Disparities between countries

A total of 162 experts from 48 countries took part in the study. Many of the contributions came from Europe and North America, although experts from South America, Asia, Oceania and Africa also took part. The study identified three types of players working on resistance to plant protection products. The first category is made up of private organisations, including manufacturers of plant protection products and agricultural consultancies. The second category concerns academic players, i.e. universities and research institutes. The third category is made up of government players. The first finding was that a greater number of players are involved in resistance monitoring in countries with a high human development index (HDI). Reflecting this, all three categories of players are present in 83% of countries with a high development index (above 0.9) and in just 17% of those with a low index (below 0.8). Government players are more frequently involved in monitoring resistance to plant protection products in countries with a high HDI. 

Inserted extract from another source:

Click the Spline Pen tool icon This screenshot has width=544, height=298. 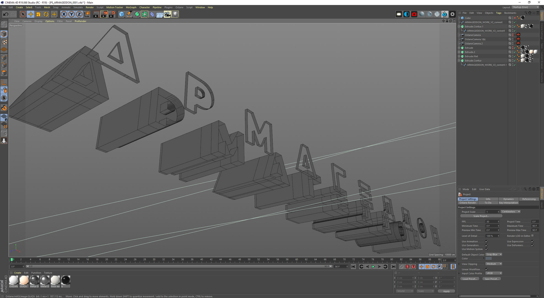point(129,14)
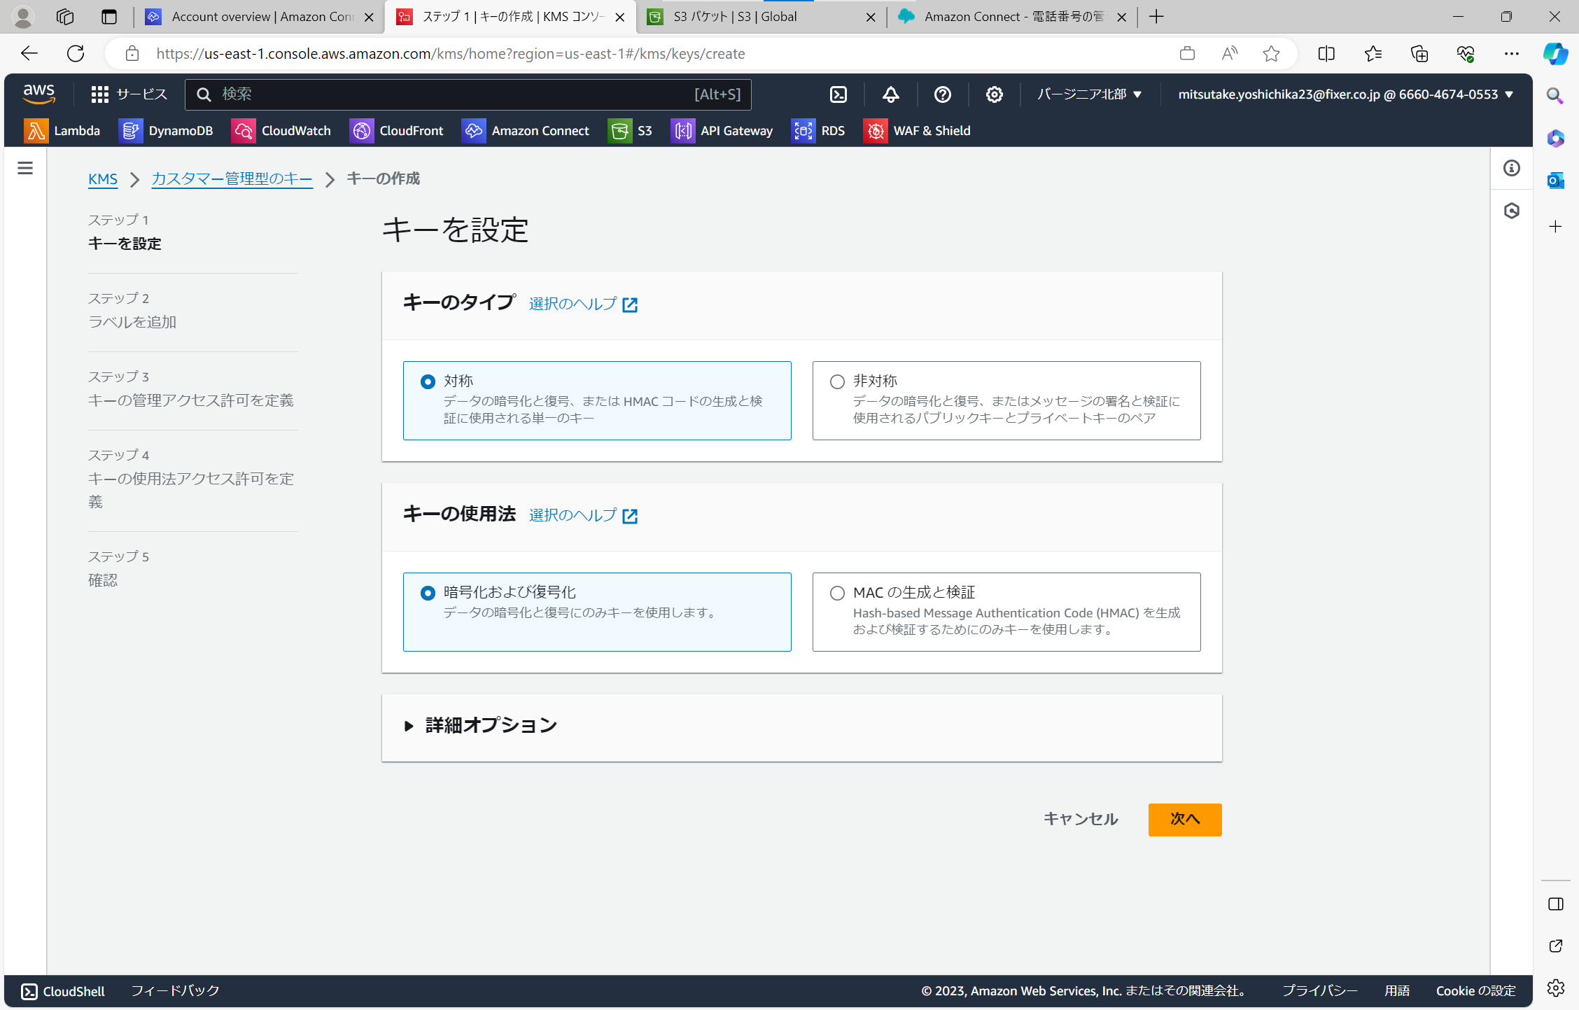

Different but complementary objectives

The objectives of resistance monitoring vary, as does the type of data collected, depending on the player: 

  • for private companies, the aim is to verify the effectiveness of their products. In some cases, they also have regulatory obligations, as in France, where marketing authorisations may be accompanied by a request for monitoring and a requirement to declare any changes in monitoring results to the authorities, in the case of products where there is a risk of developing  resistance. The work conducted by private players therefore covers a wide range of products, crops and pests, but not all data are made public; 
  • studies conducted by academic players are part of research projects. They usually focus on a specific problem, studied over a period of several years. Although the field of study is limited, the level of detail can be significant;
  • finally, the monitoring carried out by government players is usually conducted on an annual basis and the results systematically made public. This approach therefore enables long-term monitoring, although it focuses primarily on the situations in which resistance is most likely to emerge or develop. 

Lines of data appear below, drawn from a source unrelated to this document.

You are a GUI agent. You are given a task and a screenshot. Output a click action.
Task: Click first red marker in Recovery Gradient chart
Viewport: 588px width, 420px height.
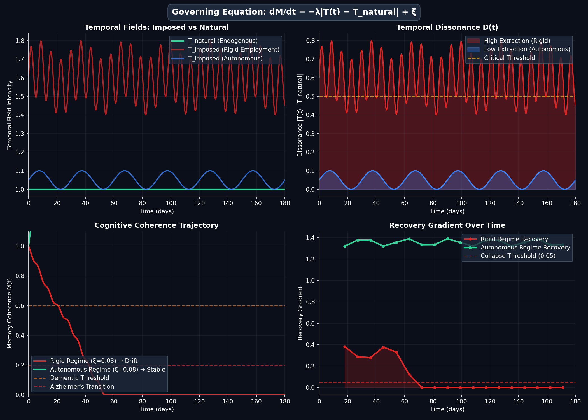345,347
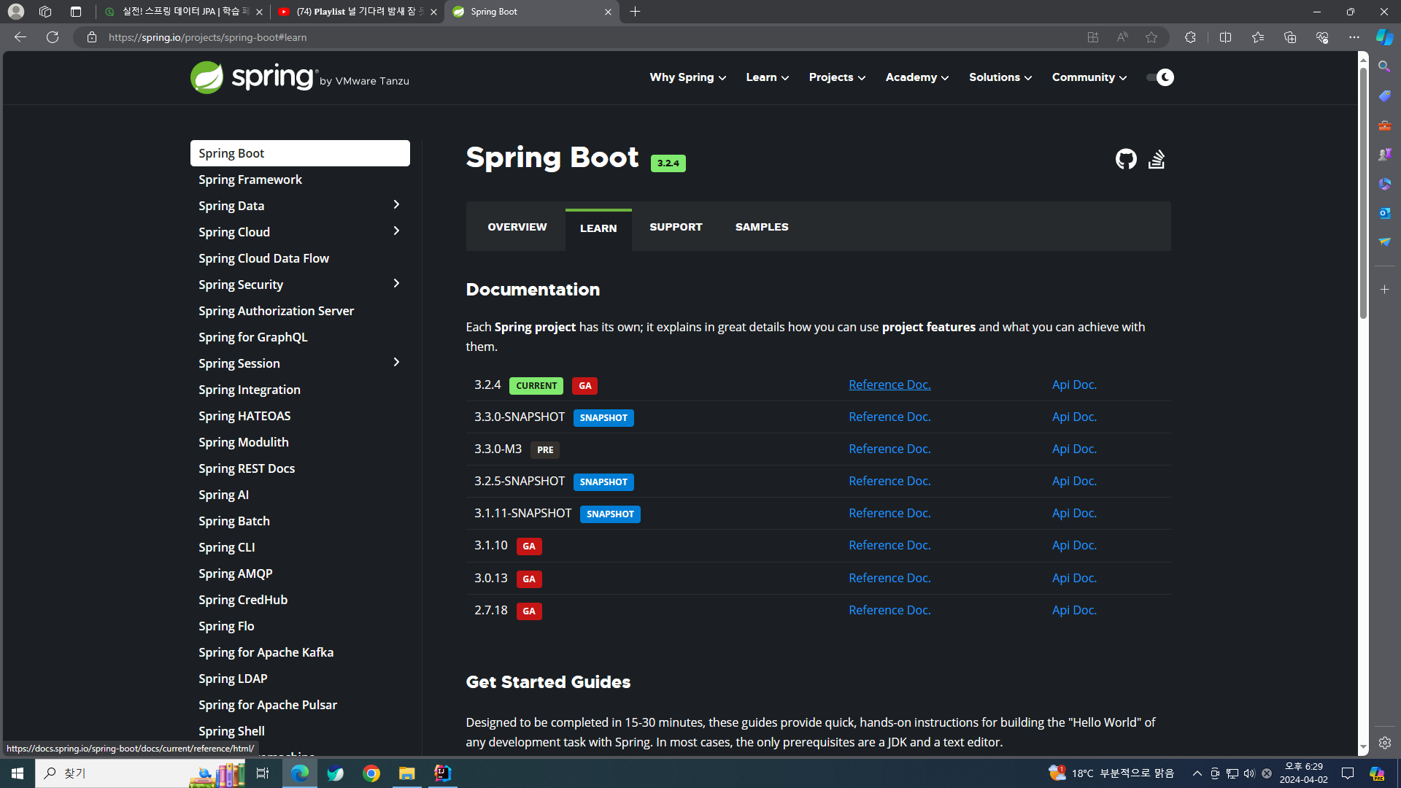Open Reference Doc. for version 3.2.4
Screen dimensions: 1401x788
[x=889, y=385]
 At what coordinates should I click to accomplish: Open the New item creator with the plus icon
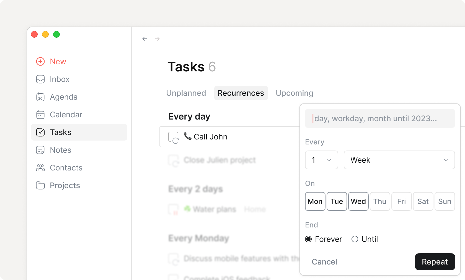[x=40, y=61]
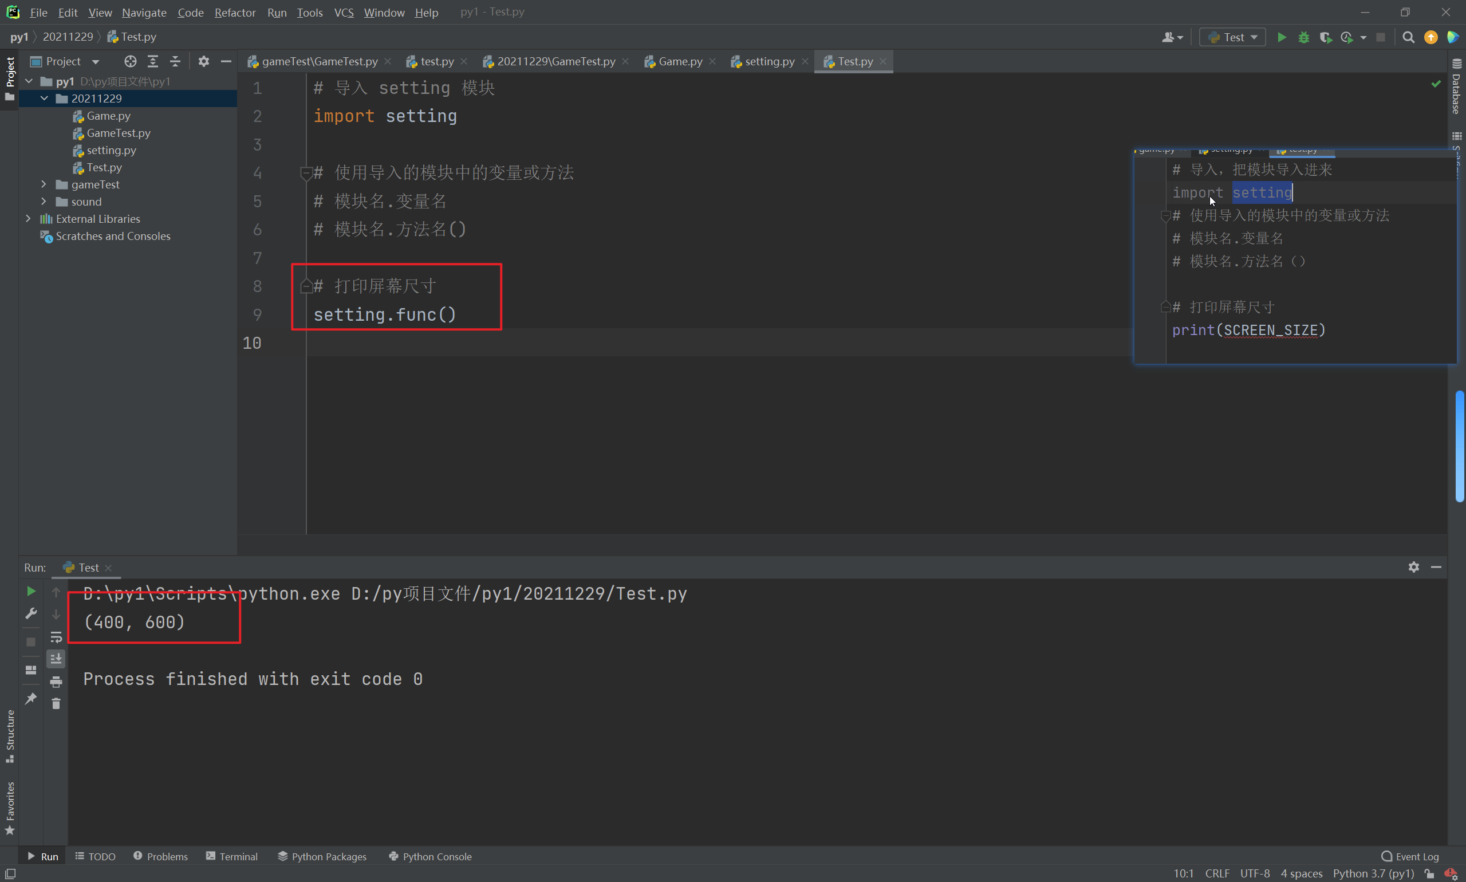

The coexistence of these monitoring systems within the same country thus provides a more detailed overview of the situation. The authors of the study point out that efforts to monitor resistance to plant protection products would be more effective if players were to collaborate to a greater extent, combining their capacities for collecting, analysing and disseminating data.

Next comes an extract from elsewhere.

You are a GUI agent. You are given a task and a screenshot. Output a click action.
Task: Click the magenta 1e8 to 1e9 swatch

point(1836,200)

A special case, the French monitoring system

In France, all three types of player – private, academic and government – are involved in monitoring resistance to plant protection products. The international study highlighted the unique nature of the French system, which is based on a national annual monitoring plan, financed as part of the Ecophyto plan, supervised by the Ministry of Agriculture, with the involvement of both ANSES and INRAE. Every year, the monitoring plan covers around 40 topics (corresponding to crop/plant pest/active substance triads). No comparable system exists in any of the other countries covered by this analysis. The French monitoring plan provides input for the phytopharmacovigilance scheme, set up to monitor the adverse effects of plant protection products, including the emergence of resistance. This plan collects data from existing monitoring organisations, as well as any cases reported by professionals, particularly manufacturers and users of plant protection products. Finally, it finances research with the purpose of gaining a clearer understanding of these adverse effects and improving their detection.